Explored three directions in parallel: tile-based grid, side panel drill-in, and accordion expand. Tile grid won for discoverability; detail panel won for depth. Combined, they became the gallery + content pack pattern. Validated with detection PMs and GTM before engineering handoff.
One reusable pattern. Five decisions that made integration value visible, activation guided, and misconfiguration impossible to miss.
Each Content Pack bundles everything for a single integration — detection rules, dashboards, workflows, documentation — into one scrollable page. No more jumping between four different product areas to understand what an integration offers.
Users can browse every detection rule, dashboard, and workflow before they configure anything. An "Activate This Content Pack" CTA makes the commitment clear. Empty states explain exactly what log sources to configure — making invisible prerequisites visible.
After activation, status indicators show whether log sources are actually flowing. "Broken Configuration" banners surface problems before they cause missed signals. Newly added content — like a dashboard update — appears instantly instead of getting buried in a changelog.
A single browsable index of all available integrations — what is activated, what is available, what is partially configured. The top 5 integrations are surfaced on the Cloud SIEM Overview page. This became the starting point for every security onboarding flow.
The architecture was scoped for 30 integrations. We shipped 53. The content pack pattern now runs across Cloud SIEM, CSM, and ASM without modification — and engineering reused the layout for Marketplace rule publishing.

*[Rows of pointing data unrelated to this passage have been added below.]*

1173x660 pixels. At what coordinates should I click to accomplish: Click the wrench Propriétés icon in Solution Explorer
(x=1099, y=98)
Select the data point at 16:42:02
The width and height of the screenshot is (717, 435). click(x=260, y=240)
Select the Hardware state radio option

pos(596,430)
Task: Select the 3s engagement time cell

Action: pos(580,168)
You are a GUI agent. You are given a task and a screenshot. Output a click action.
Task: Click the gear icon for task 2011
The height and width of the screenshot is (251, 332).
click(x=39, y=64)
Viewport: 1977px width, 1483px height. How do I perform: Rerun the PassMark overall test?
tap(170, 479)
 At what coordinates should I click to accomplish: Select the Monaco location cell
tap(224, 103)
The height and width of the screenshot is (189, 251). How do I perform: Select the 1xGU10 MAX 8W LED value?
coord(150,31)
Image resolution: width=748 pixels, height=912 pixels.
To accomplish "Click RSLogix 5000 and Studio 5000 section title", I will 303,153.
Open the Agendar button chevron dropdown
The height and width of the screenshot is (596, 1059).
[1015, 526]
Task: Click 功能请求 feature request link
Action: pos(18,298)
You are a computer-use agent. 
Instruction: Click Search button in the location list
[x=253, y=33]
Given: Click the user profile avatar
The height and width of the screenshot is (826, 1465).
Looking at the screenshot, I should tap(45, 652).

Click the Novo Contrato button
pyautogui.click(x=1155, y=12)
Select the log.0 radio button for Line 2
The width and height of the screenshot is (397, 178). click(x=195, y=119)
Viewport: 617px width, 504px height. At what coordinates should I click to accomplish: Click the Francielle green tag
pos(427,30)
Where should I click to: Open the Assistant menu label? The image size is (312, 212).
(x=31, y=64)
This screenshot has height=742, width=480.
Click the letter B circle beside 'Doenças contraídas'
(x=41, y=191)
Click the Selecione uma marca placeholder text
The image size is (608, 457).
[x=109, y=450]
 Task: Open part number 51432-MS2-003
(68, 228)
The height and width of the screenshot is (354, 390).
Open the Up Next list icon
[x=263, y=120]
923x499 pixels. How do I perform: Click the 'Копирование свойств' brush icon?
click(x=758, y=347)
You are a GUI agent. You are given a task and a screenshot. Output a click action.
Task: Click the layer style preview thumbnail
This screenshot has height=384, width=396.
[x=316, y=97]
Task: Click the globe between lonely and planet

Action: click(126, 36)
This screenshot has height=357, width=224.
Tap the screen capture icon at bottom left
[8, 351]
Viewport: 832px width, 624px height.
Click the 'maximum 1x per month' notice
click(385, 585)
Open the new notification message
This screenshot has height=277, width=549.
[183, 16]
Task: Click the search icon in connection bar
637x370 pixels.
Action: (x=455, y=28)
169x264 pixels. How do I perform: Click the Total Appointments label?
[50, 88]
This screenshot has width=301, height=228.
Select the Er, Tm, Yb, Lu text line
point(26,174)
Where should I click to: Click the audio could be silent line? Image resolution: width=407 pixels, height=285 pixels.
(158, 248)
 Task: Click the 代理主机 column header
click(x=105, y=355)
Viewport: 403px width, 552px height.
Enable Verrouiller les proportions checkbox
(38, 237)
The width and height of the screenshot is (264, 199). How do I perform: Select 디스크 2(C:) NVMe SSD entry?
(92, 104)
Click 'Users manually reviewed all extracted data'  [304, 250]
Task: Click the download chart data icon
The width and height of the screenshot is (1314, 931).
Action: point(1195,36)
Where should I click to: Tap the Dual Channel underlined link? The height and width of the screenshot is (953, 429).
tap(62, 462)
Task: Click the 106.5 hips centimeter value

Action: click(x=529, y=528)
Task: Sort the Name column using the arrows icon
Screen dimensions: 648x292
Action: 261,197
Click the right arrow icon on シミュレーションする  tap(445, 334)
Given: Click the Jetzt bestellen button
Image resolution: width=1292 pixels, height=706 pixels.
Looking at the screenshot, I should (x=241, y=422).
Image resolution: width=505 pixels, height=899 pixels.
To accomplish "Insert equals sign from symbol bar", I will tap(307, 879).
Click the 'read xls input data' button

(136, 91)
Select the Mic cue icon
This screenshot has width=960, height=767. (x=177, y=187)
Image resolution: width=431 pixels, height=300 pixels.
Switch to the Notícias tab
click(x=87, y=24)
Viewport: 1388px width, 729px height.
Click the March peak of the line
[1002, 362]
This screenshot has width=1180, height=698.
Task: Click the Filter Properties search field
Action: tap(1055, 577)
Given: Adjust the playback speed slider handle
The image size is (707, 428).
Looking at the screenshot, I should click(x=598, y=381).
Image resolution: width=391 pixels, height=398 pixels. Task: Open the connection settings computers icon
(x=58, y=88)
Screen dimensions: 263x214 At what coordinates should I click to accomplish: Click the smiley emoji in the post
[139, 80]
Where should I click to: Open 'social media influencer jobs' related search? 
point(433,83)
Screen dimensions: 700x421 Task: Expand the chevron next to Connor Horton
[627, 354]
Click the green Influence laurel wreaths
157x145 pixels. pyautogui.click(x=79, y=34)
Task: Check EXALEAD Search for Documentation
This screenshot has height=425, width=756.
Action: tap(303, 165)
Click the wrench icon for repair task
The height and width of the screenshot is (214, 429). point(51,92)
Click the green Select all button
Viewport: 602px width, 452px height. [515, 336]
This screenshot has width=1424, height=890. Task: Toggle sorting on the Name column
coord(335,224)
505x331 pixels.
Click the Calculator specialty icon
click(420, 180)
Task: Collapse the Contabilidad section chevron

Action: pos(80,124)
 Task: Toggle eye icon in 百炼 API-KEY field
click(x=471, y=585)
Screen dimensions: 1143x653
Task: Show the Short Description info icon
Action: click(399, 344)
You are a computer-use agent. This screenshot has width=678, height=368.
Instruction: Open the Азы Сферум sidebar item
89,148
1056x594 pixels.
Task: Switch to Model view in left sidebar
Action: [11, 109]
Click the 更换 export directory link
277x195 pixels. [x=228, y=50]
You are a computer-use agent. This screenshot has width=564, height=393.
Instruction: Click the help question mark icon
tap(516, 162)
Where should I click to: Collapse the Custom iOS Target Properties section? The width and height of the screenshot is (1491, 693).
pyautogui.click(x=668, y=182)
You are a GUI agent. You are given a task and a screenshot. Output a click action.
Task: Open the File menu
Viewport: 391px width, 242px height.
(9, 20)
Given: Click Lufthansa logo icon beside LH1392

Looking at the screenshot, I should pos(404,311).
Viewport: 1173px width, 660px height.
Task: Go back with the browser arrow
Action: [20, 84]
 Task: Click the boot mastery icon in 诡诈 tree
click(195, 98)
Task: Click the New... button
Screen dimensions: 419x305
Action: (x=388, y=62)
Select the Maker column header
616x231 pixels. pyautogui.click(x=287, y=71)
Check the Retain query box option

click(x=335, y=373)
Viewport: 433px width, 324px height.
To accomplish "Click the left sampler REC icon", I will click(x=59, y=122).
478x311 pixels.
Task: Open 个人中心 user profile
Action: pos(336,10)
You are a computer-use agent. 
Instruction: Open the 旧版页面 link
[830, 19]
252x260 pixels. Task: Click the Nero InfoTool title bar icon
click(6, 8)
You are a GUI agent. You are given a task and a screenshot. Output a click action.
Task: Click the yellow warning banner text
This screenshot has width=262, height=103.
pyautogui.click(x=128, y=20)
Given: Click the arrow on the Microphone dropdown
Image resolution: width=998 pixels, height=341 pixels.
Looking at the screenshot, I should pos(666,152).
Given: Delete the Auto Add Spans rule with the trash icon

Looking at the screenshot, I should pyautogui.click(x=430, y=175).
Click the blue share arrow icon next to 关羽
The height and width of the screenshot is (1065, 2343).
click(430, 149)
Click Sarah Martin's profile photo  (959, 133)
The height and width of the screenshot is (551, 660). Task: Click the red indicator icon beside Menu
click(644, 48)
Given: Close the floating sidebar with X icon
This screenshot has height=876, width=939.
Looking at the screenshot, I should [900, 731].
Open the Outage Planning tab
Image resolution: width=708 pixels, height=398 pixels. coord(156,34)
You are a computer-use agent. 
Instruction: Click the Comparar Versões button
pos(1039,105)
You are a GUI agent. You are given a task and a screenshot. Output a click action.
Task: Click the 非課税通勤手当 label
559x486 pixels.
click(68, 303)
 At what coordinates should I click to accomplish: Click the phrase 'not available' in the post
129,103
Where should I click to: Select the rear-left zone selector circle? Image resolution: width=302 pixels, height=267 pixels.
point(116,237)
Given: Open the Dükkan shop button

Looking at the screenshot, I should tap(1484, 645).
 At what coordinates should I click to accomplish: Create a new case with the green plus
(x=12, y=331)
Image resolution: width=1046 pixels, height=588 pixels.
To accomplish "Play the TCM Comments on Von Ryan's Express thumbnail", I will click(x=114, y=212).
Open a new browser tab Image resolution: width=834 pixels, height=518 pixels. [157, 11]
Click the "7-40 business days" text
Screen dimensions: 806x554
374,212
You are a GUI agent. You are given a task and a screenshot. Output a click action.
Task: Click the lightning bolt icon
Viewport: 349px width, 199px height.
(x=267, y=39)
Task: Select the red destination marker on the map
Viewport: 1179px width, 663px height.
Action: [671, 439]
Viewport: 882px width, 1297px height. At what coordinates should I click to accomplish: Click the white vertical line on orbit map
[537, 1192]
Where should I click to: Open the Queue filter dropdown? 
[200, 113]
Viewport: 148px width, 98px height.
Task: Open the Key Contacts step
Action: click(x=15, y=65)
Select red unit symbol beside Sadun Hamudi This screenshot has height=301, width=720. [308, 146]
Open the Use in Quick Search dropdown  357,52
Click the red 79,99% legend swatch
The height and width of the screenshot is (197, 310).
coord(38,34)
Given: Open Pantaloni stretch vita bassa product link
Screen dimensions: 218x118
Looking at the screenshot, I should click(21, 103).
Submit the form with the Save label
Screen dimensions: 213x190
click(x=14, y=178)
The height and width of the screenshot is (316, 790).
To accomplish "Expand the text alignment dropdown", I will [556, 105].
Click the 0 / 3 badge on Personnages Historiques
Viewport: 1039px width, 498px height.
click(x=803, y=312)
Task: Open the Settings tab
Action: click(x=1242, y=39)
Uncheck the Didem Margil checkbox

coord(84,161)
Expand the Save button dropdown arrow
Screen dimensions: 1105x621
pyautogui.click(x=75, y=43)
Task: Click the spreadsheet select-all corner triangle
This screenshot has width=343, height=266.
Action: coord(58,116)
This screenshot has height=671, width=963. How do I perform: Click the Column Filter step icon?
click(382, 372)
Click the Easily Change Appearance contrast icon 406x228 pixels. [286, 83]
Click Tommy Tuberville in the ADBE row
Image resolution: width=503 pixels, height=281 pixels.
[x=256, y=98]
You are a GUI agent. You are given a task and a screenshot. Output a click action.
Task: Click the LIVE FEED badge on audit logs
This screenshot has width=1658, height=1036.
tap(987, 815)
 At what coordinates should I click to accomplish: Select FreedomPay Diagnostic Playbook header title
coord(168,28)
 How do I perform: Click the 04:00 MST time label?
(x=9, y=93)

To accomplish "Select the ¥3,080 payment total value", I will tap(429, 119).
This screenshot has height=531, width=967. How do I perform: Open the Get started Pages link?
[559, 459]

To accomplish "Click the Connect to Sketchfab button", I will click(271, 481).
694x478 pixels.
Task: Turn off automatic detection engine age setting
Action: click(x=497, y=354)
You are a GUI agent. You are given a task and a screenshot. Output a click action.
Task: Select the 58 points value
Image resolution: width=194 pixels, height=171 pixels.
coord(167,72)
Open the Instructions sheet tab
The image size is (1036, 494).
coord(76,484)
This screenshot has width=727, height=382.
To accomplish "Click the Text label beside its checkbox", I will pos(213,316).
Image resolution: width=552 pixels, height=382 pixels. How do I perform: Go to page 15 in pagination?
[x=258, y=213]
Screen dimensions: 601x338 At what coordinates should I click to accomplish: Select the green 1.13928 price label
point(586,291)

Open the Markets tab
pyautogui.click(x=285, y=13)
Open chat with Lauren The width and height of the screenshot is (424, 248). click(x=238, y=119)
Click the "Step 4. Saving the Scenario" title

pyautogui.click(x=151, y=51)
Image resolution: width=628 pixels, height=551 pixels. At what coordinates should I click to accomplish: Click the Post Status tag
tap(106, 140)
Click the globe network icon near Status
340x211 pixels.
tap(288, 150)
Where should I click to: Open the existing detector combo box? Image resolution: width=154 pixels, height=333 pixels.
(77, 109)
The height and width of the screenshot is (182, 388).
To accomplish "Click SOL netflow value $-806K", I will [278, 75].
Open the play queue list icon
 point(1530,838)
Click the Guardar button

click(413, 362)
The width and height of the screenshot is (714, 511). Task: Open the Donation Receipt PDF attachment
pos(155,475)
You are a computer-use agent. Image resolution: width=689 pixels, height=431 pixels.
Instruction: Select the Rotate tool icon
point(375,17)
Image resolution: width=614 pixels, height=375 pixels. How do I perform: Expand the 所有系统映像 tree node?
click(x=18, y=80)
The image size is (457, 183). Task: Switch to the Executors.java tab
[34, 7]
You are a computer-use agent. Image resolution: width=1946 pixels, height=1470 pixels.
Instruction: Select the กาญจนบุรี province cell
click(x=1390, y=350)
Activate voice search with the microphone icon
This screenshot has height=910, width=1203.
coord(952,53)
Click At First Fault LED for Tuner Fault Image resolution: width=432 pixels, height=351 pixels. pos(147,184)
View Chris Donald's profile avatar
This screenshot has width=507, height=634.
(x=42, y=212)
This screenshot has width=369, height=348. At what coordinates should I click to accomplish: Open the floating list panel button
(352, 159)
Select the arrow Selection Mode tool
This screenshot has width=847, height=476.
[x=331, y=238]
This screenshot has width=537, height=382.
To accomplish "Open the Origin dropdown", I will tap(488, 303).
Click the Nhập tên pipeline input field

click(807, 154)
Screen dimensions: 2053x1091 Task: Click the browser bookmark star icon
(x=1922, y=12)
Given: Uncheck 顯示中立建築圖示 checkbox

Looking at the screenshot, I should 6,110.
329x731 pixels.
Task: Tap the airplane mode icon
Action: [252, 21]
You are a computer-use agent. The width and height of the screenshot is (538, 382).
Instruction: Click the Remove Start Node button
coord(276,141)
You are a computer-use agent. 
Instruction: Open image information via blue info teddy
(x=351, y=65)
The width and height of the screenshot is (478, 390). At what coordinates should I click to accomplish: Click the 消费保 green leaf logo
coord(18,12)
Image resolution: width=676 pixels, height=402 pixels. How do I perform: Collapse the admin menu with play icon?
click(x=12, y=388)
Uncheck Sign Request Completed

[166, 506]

Designing for extensibility from day one meant the system never needed rethinking, just more content.
53 Content Packs at launch. No rearchitecting since. Now the default onboarding surface for every security product at Datadog.
Dropped from 2.5 days to 1.4 days. 22% more orgs enabled at least one integration in their first week.
Content Pack Gallery visits increased 2.7× after launch. Top integrations now visible directly on the Cloud SIEM Overview.
Audit Logs misconfiguration tickets dropped 38%. Empty state nudges drove a 48% increase in proper log ingestion.
Up from 3.9 to 4.3 out of 5. Global source enablements increased 35% across the platform.
20+ more in the roadmap. The pattern now powers all Security Onboarding and Setup flows.
The content pack architecture runs unchanged across Cloud SIEM, CSM, and ASM. Engineering reused the layout for Marketplace publishing — a pattern designed for one product became the foundation for the security product line.